* _課題文_
::::
昨年の8月に続き、2回目となる「池島レトログラフィ」。
今年はアジサイの咲く頃を狙って、6月1日(日)に行ってきました。
雨の心配もあったのですが(雨にけぶる池島もそれはそれで素敵だと思いますが)
九州北部地方が梅雨入りしたのが6月2日。
ちょうど梅雨入り前日のこの日は、雨どころか夏日の暑い一日でした。

池島レトログラフィ

早朝7:30に福岡を出発。バスに揺られて一路長崎へ。
車内では今日一日を一緒に過ごす参加者の皆さんに自己紹介をしていただきました。
昨年のツアーにも参加して下さっているリピーターの方もいらっしゃれば、
池島に行きたいと思って調べていたら、偶然このツアーを見つけて…という方も。
ツアーの募集を開始してすぐに定員に達したことからも、池島の人気の高さが窺えます。

自己紹介の後、これから向かう池島のかつての姿を記録した映像を皆さんに見ていただきました。

池島レトログラフィ

九州最後の炭鉱である、池島炭鉱で賑わいを見せた池島。
2001年に閉山し、8000人近くまで増えた人口も今や200人余りにまで減少してしまい、
建ち並ぶアパート群は草木に浸食され廃墟化しつつあります。
たった十数年でこんなに変わってしまうのかと、日々の儚さや無常というものを感じずにはいられません。
そんな移ろいゆく池島の「いま」を写真に収めに行きます。

クリエイティブツアーの参加者に毎回お配りしている特別冊子。
今回は池島を自由に散策して撮影できるように
撮影ポイントを記したマップと、それにリンクした冊子にしました。
このマップと冊子が良かった!という参加者の声もいただきましたよ。^^

池島レトログラフィ

瀬戸港からフェリーに乗って池島へ向かいます。約30分の船旅です。

池島レトログラフィ

池島レトログラフィ

いよいよ池島が近づいてきました。

池島レトログラフィ

なんと池島はものすごい霧に包まれています。
白く霞む視界にぼんやりと浮かぶ島影がとても幻想的で、異次元に迷い込んだかのような、まるでラピュタの世界のような。

さぁ、池島に上陸です!

池島レトログラフィ

迫力ある遺構の数々。霧と相まって、えも言われぬ雰囲気を醸し出しています。

池島レトログラフィ

池島レトログラフィ

島内をそぞろ歩きつつ…

池島レトログラフィ

撮る。

池島レトログラフィ

またまた、そぞろ歩き…

池島レトログラフィ

撮る。撮る。撮る。

池島には心惹かれる被写体が沢山あって、あっという間にフィルムを撮り終えてしまいます。
あ、クリエイティブツアーに参加される方は写真好きの方が多く、またフィルムカメラの方も多いのです。
フィルムとデジタル2台持ちの方もいらっしゃいました。

池島レトログラフィ

人の侵入を拒むかのように生い茂るツタ。

池島レトログラフィ

池島レトログラフィ

人の住んでいた気配を濃厚に残しています。

池島レトログラフィ

きっと沢山の人が楽しんだであろう場所。もう笑い声は響いてきません。

池島レトログラフィ

全盛期には1800人近くの小・中学生がいたそうですが、今はたったの6人…。
::::
* _入力データ_
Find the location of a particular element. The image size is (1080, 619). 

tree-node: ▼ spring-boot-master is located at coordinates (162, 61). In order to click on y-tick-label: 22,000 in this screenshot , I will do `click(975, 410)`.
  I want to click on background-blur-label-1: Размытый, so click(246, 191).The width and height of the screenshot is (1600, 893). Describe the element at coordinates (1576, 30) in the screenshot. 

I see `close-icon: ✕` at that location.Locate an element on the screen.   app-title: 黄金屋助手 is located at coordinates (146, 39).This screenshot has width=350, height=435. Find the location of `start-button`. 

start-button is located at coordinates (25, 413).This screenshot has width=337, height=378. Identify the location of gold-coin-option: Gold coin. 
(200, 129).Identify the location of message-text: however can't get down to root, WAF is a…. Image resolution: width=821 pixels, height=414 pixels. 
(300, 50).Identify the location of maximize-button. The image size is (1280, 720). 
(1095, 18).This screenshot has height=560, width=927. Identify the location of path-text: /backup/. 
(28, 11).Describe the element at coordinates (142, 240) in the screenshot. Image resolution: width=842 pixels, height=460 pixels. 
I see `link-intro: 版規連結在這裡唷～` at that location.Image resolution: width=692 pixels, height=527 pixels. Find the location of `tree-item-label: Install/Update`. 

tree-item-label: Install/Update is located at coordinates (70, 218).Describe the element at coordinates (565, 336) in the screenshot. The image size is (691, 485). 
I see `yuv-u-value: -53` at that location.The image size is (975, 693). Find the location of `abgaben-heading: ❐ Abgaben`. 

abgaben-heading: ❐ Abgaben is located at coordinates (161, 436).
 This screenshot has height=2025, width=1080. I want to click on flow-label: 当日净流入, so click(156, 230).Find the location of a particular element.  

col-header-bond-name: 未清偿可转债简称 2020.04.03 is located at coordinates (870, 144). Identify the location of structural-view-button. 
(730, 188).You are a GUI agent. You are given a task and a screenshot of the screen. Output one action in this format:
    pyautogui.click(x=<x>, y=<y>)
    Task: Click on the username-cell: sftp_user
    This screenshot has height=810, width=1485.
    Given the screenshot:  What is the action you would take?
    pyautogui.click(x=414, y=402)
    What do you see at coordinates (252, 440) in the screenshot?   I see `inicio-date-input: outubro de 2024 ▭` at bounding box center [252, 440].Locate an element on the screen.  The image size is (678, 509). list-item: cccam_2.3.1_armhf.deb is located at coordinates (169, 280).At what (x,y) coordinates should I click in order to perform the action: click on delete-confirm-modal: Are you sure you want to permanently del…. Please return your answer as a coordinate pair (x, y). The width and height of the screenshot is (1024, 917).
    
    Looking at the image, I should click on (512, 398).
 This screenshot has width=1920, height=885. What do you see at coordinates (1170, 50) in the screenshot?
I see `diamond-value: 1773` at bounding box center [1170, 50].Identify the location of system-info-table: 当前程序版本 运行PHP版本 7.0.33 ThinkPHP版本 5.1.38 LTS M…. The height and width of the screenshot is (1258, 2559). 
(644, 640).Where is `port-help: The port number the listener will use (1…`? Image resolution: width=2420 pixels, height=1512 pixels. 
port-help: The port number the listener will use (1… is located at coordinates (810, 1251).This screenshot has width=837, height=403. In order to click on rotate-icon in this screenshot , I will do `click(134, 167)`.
::::
* _取り組む課題_
(1) 池島ツアーの文章から、「自己紹介の後、これから向かう」から「のを感じずにはいられません。」までの部分をそのまま抜き出してください。
(2) 池島ツアーの文章によると、瀬戸港から池島までのフェリーの船旅はどれくらいかかりますか。
(3) 池島ツアーの文章の最後の文に続けて、その先を書いてください。

* _課題の解答_
(1)
自己紹介の後、これから向かう池島のかつての姿を記録した映像を皆さんに見ていただきました。

池島レトログラフィ

九州最後の炭鉱である、池島炭鉱で賑わいを見せた池島。
2001年に閉山し、8000人近くまで増えた人口も今や200人余りにまで減少してしまい、
建ち並ぶアパート群は草木に浸食され廃墟化しつつあります。
たった十数年でこんなに変わってしまうのかと、日々の儚さや無常というものを感じずにはいられません。

(2) 約30分です。

(3)
池島レトログラフィ

フォトジェニックな8階建ての高層アパート群。
今はがらんどうとして、ひっそりと静まりかえっていますが、
この窓一つひとつに暖かな明かりが灯り、大勢の人が暮らしを営んでいたのは
遠い遠い昔のことなんかではないのです。

自分の生まれ育った場所がいつか廃墟になるかもしれない。
そんなことはこれまで想像だにしませんでしたが、
ここに来て、毎日の「ありふれた日常」は永遠に続くことを約束されたものではないのだと思い知らされました。

池島レトログラフィ

なんだか切ない気持ちになってしまいましたが、やっぱりお腹は減るものです。
島で唯一の食堂「かあちゃんの店」で昼食を頂きます。

池島レトログラフィ

トルコライスはボリュームたっっっぷり!
ご好意で新鮮なお刺身までご用意して下さいました。
廃墟を見てきたせいか、なんだか人の優しさが余計に心に沁みます。
とっても美味しかったです!ごちそうさまでした。

池島レトログラフィ

昼食の後は、小中学校の裏手にある四方山へ登ります。

池島レトログラフィ

池島で一番高い場所。360度見渡せる眺めは最高です。

池島レトログラフィ

四方山の頂上にて。おそらく池島で、このとき人口密度が一番高かった場所。

池島レトログラフィ

若者は笑顔ですが…

池島レトログラフィ

けっこうな勾配の山でヘトヘトになりました。

山を下りた後は、炭鉱アパートの建ち並ぶなかをのんびり散策しながら写真を撮ります。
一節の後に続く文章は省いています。